I'm contented just to be a patron of the art she creates with Beistle cutouts, plastic skeletons, and monster fur. I still have an important role in the festivities:

I am the candyman.



(If you think that means I want to do something unspeakable to Virginia Madsen...um, well....)


It is my job to pass out candy to the kiddies every year. It is not as simple as it may seem:
  • Who? Without even factoring in the weather, some years we get fewer than thirty kids, other years we have had over 150. My first thought is to just say no to the high-school kids with no costume and a used Wal-Mart bag; then, I think of starting November with a busted-out picture window. There are people who drive vans up to our house, let a dozen kids out on the side-street, have those kids trick-or-treat our front door, try to trick-or-treat our side door, then leave the neighborhood.
  • What? Chocolate, that's what...and not motherfucking Tootsie Rolls either, you cheap bastard. If you are only giving out a piece or two per trick-or-treater, please please PLEASE make it all name-brand chocolate. If you give more candy than that, mix it up with non-chocolate. I know Skittles are just as expensive as Snickers, but to a nine-year-old Skittles are as much a filler-candy as Double Bubble...or Tootsie Rolls, you cheap bastard. Given the unpredictable number of trick-or-treaters we may have, we make sure there is enough chocolate for 200 really hungry kids.
  • When? In broad daylight...nowadays. Check out my blog entry, "I think Barack Obama is avoiding me..." for more on daytime trick-or-treating.
  • Where? My front door. I live on a corner. Every year, kids go to my front door, then go to my side door. For some reason, some kids only go to my side door. My house is a slab house of less than 1,100 square feet. My side door is in the breezeway connecting the house to the garage, but it is obvious to anyone close enough to the side door to ring the bell that this breezeway doubles as an ersatz junk-filled basement.Also, I would have thought that the large obvious sign on the side door saying "Please use front door" might help. It gets a little harried trying to answer both doorbells at the same time -- my fat candy-snitching ass huffing and puffing back-and-forth through the kitchen.
  • Why? Just before my Druidic ancestor were ransacked by my Viking ancestors, they did something with an oak tree and Stonehenge I think, so now we give kids candy on Halloween. Hey, it's all I've got. That is at least as convincing as the story about the stepson of a Jewish carpenter who was horribly tortured to death in public, so now every year a rabbit hides hard-boiled eggs.

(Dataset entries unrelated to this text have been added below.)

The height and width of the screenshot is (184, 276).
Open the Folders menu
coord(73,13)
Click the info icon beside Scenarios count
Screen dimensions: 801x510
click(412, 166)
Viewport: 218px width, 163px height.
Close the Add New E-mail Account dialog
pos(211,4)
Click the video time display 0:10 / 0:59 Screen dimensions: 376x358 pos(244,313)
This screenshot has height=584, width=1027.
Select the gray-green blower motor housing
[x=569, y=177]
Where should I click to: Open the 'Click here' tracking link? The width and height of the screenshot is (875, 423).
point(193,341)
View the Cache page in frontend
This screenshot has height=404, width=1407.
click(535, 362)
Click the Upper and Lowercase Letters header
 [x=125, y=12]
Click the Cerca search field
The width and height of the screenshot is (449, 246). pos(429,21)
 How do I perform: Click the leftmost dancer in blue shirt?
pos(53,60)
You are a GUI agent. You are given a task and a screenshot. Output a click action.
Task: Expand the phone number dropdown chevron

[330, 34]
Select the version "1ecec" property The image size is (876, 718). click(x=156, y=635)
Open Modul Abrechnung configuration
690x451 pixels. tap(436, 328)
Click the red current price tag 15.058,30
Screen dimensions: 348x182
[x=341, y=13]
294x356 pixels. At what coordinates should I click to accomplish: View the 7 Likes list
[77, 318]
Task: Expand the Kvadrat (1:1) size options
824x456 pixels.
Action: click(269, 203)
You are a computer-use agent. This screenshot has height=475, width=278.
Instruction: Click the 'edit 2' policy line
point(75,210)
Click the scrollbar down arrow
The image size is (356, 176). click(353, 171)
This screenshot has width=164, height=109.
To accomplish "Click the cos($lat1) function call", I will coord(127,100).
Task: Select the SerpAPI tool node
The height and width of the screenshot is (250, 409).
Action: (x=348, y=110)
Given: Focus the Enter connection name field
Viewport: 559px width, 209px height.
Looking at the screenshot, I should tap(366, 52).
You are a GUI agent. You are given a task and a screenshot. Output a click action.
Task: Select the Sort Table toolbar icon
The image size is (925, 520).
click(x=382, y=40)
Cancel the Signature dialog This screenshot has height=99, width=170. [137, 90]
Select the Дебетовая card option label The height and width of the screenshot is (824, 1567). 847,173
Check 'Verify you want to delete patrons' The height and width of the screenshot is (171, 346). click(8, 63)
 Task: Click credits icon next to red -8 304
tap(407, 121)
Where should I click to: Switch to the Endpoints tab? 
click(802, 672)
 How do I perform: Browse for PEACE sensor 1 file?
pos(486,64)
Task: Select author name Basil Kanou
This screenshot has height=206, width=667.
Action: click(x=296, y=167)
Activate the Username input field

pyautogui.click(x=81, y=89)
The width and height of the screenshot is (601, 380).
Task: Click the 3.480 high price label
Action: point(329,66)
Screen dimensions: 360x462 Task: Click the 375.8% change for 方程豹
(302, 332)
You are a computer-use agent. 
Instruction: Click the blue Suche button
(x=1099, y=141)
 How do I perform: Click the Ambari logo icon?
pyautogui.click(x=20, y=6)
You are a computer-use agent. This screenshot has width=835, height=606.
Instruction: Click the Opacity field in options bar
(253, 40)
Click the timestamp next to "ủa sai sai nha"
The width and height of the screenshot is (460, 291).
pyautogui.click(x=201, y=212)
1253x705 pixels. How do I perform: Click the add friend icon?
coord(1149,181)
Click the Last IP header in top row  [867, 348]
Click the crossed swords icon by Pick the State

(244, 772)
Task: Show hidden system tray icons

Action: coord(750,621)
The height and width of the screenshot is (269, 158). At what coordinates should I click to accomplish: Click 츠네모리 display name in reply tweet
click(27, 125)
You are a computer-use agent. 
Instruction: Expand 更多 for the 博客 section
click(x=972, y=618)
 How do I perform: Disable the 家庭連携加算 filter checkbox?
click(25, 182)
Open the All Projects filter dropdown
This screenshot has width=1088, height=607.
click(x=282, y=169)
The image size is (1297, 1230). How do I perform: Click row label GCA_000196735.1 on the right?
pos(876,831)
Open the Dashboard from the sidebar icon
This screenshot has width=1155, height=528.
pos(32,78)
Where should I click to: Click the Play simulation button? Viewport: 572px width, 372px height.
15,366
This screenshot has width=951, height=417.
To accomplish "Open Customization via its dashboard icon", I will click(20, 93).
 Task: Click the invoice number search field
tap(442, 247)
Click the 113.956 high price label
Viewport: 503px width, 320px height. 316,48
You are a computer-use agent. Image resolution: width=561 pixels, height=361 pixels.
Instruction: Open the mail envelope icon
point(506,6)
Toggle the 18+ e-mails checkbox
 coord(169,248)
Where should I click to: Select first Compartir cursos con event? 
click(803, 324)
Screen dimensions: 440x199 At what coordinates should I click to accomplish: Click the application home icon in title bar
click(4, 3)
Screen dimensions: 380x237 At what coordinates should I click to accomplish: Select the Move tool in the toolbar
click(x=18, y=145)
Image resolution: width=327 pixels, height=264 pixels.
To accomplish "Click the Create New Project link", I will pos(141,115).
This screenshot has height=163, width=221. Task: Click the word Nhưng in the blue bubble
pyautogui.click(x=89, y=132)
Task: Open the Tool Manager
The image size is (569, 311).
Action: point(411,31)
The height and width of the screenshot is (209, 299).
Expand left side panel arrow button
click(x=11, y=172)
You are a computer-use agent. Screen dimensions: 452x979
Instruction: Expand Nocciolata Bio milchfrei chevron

I estimate that I saw about 125 trick-or-treaters this year. We had enough candy for 200 kids. We had (yes, HAD) a lot of leftover candy. The largest hole in my face is just the right size for Fun Size candy bars. Additionally, we always shop the after-Halloween markdowns. Here's a tip: every year one of the big discounters completely screws up and buys way too much of something good. This year, that was Target. So, here are my two favorites -- my 2008 Favorite Halloween Candy, and my 2008 Favorite Post-Halloween Markdown Candy. Drum-roll, please (no Tootsie Rolls, you cheap bastard):



2008 Favorite Halloween Candy:Nestlé Crunch Caramel

This is a newish variation on an old favorite. It's like a Nestlé Crunch Bar with a Cadbury Caramello on top of it. This is a great texture pairing that work against logic. Like thin-crust pizza with extra cheese, Nestlé Crunch Caramel pairs the crispiest of the crispy with the gooiest of the gooey. The Fun Size bars are not exact miniatures of the full-size bars: the Crunch Bar to Caramello proportions are different, better (I think) in the Fun Size.


2008 Favorite Post-Halloween Markdown Candy3 Musketeers Mint

This is another newish variation on an old favorite. The whipped mint nougat dipped in dark chocolate is even better frozen and cracked like you might do to a Charleston Chew. Target was selling bags of 18 in their Halloween clearance for $1.14, while they were selling the same size bars with earlier expiration dates in the 8-bar packs for $1.29. Mint and dark chocolate sound pretty Christmas-y to me. WARNING: if you ever get heartburn at all, mint and dark chocolate together might just be your kryptonite.